Ma c’è anche un altro fenomeno che tocca i giovani, molto meno consistente numericamente, ma assai significativo: è l’adesione ai movimenti jihadisti, che reclutano tra scontenti e spaesati. Nel Nord del Mozambico si sta verificando dal 2017 un’insorgenza islamica, minacciosa nei confronti di uno Stato che ha forze armate deboli e rischia di essere infiltrato. Il Nord, povero, è stato sconvolto dall’azione di società internazionali e nazionali titolari di concessioni minerarie. Ben 950.000 mozambicani sono sfollati per la guerriglia islamista, fermata solo dalle truppe ruandesi e di altri Paesi. Per non pochi giovani aderire al movimento islamista, anche prima della lotta armata, è una contestazione a una generazione adulta, considerata corrotta e incapace. È un fenomeno che si ritrova anche in Congo, nel Sahel e altrove.
I mozambicani del Nord parlano di «novos musulmanos». Sono non musulmani, motivati dalla rivolta allo status quo, dalla buona paga, tripla rispetto all’esercito, e dalla possibilità di saccheggi. Tra i guerriglieri si trovano insomma giovani cristiani, convertiti all’islam. Questo mostra la fragilità di alcuni settori cristiani. Ma soprattutto evidenzia come il jihadismo, nonostante la qualificazione islamica, sia divenuto una specie di «guevarismo», capace di raccogliere la protesta e la rivolta al di là dell’islam. Il jihadismo interpreta la ribellione dei più giovani, spesso ignari sulle finalità del movimento, mentre offre loro risorse e una visione manichea del mondo. La politica jihadista è sovente violentemente anticristiana. In Mozambico niente garantisce, se non gli eserciti stranieri, che le infiltrazioni non si spingano al di là del Nord e infragiliscano gravemente lo Stato.

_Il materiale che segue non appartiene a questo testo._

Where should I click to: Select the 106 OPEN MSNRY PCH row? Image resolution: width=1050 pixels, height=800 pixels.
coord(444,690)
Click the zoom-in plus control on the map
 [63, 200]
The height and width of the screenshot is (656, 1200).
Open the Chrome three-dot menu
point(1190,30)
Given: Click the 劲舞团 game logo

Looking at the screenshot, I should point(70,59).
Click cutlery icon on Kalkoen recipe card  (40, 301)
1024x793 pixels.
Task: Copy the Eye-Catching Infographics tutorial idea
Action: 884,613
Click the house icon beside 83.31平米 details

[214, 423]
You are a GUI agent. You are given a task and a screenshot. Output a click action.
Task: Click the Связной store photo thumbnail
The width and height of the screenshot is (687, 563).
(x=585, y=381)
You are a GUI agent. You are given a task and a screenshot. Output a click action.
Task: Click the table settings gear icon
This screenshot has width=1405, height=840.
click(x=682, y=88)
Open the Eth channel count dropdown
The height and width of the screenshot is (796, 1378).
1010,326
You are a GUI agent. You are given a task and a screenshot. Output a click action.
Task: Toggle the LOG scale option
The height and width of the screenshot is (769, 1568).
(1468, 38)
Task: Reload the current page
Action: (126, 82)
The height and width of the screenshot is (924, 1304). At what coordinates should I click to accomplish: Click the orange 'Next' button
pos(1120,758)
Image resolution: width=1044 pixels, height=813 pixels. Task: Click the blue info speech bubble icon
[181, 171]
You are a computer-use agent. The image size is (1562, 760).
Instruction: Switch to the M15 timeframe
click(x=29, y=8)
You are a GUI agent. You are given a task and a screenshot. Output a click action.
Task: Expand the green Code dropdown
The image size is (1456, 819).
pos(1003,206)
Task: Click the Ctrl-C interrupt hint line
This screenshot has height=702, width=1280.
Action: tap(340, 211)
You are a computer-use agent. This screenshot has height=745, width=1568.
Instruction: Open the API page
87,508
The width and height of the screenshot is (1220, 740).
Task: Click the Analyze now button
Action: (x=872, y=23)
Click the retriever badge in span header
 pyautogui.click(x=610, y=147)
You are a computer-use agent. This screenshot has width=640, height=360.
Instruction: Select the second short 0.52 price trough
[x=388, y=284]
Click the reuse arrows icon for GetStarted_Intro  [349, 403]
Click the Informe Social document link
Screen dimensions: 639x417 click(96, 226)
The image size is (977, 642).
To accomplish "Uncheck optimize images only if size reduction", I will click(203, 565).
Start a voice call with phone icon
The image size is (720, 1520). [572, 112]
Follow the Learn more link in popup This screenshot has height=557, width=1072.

Nella regione congolese del Kivu, il processo di trasformazione in movimento islamista della ribellione etnica di origine ugandese, l’Adf, ha attirato anche non musulmani e cristiani. Che il radicalismo islamico sia l’approdo di tanti giovani disperati e senza orientamento lo si è visto in Burkina Faso, Mali e Niger e altrove. In Burkina Faso, in presenza di un esercito piuttosto organizzato (al potere dal 2022), i gruppi armati controllano ormai il 40% del territorio nazionale.
I giovani africani sono la grande questione del continente: la crisi della scuola pubblica (specie in alcuni Paesi), le poche opportunità di lavoro, l’urbanizzazione, fanno sì che i giovani siano abitati da uno spirito di rivolta allo status quo, che prende strade diverse. Questo deve rendere i governi africani più pensosi e l’Europa capace di cooperazione adeguata alle sfide.